◆ Task details: Exactly the lines from the one containing "Where should I" through the end of the data, and nothing more, should be retyped; pictures stay out.

◆ Records for this task:
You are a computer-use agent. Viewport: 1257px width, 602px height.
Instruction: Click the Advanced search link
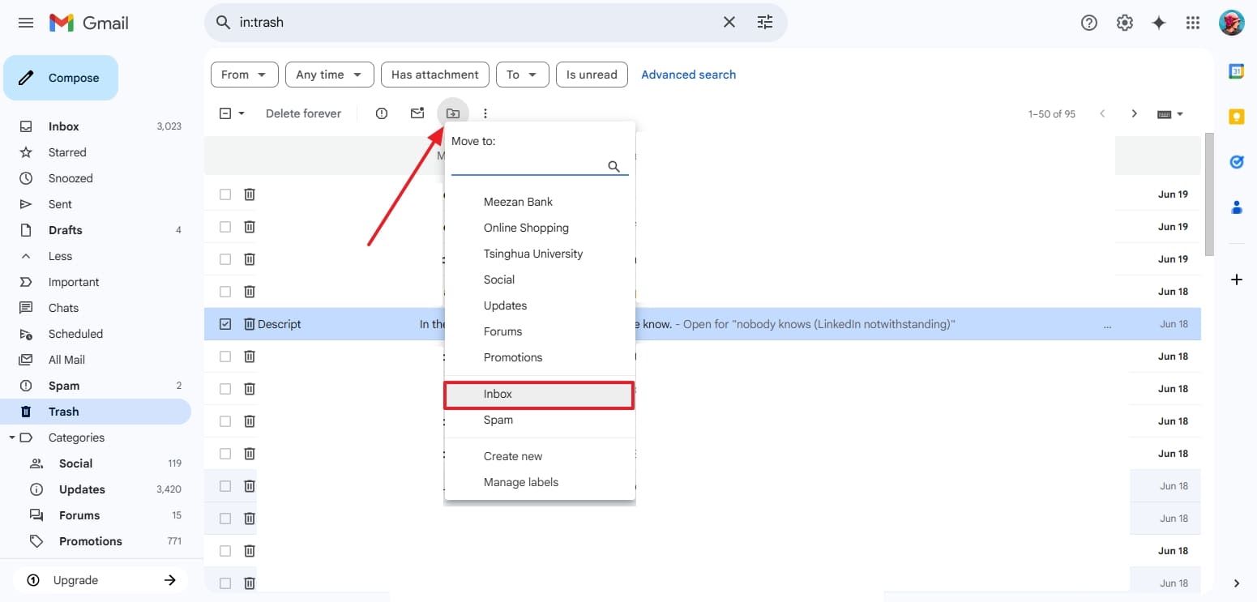click(x=688, y=74)
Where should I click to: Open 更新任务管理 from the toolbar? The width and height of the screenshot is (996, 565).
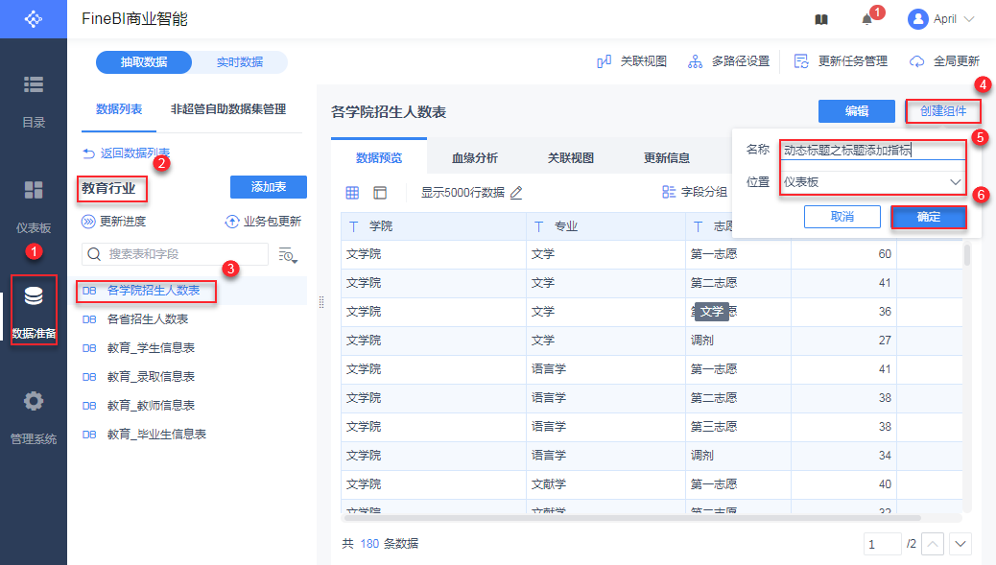point(841,61)
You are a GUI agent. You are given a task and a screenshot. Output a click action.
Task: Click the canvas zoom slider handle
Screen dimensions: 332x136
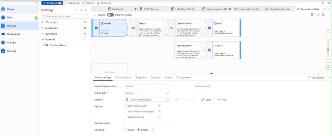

◆ Response area:
Where should I click to: Open 更新任务管理 from the toolbar? The width and height of the screenshot is (996, 565).
point(841,61)
You are a GUI agent. You are given a task and a screenshot. Output a click action.
Task: Click the canvas zoom slider handle
Screen dimensions: 332x136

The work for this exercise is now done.